We start the portfolio construction process with the simple understanding that investors are allocating their savings. And within their savings portfolio they are trying to protect their assets against the risk of permanent loss and the risk of inflation. Modern Portfolio Theory doesn’t account for the fact that a stock heavy portfolio is always underweight permanent loss risk protection and becomes even more risky as the market cycle matures. By using a Countercyclical Indexing approach we can create a portfolio that is more in-line with our savings by establishing an asset allocation that generates purchasing power protection, but does not do so in such an unbalanced manner as a traditional indexing portfolio. This results in an asset allocation that is more in-line with the way most investors actually perceive risk.
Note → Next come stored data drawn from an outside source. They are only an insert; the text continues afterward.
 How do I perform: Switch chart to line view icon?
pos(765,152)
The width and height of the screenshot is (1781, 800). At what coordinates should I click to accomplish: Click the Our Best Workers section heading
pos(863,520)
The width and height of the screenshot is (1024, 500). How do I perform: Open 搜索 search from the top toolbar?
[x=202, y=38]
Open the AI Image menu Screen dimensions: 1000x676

Although our approach is passive we do tilt portfolios on a cyclical basis as relative risks evolve. We rebalance to adjust for risk because we know that our clients have perceptions of risk that are just as dynamic as the financial markets. Most investors tend to chase performance as assets increase in value. But what they’re really chasing is not performance, but risk. This is why so many investors tend to buy high and sell low. Our approach is designed to counterbalance this response. We adjust for risk as the cycle evolves thereby helping to keep our client’s risk tolerance in-line with that of the various asset classes we hold in underlying portfolios. This can be done systematically because we can quantify where are are in the market cycle based on the relative values of net financial assets.
This approach is grounded in global macro understandings, but is also derived from two time tested approaches – Ray Dalio’s Risk Parity approach² and William Sharpe’s Adaptive Asset Allocation approach³. However, unlike Dalio’s Risk Parity approach we don’t seek to create parity across risks in the portfolio. Instead, we utilize an adaptive methodology similar to William Sharpe’s adaptive Asset Allocation style based on the understanding that market values and risks are dynamic. Therefore, it is logical to rebalance portfolios over the course of the business cycle to account for these changing risks. Although the investor’s risk profile is generally static over the course of the business cycle, the investor’s portfolio will actually change over the course of the business cycle and expose them to varying degrees of risk. Our Countercyclical Indexing approach establishes a portfolio management approach that is more consistent with the way investors actually perceive risk over the course of the business cycle and increases the probability of improving risk adjusted returns.
² – Dalio, Ray, 2010. Engineering Targeted Returns & Risks.
³ – Sharpe, William, 2009. Adaptive Asset Allocation Policies.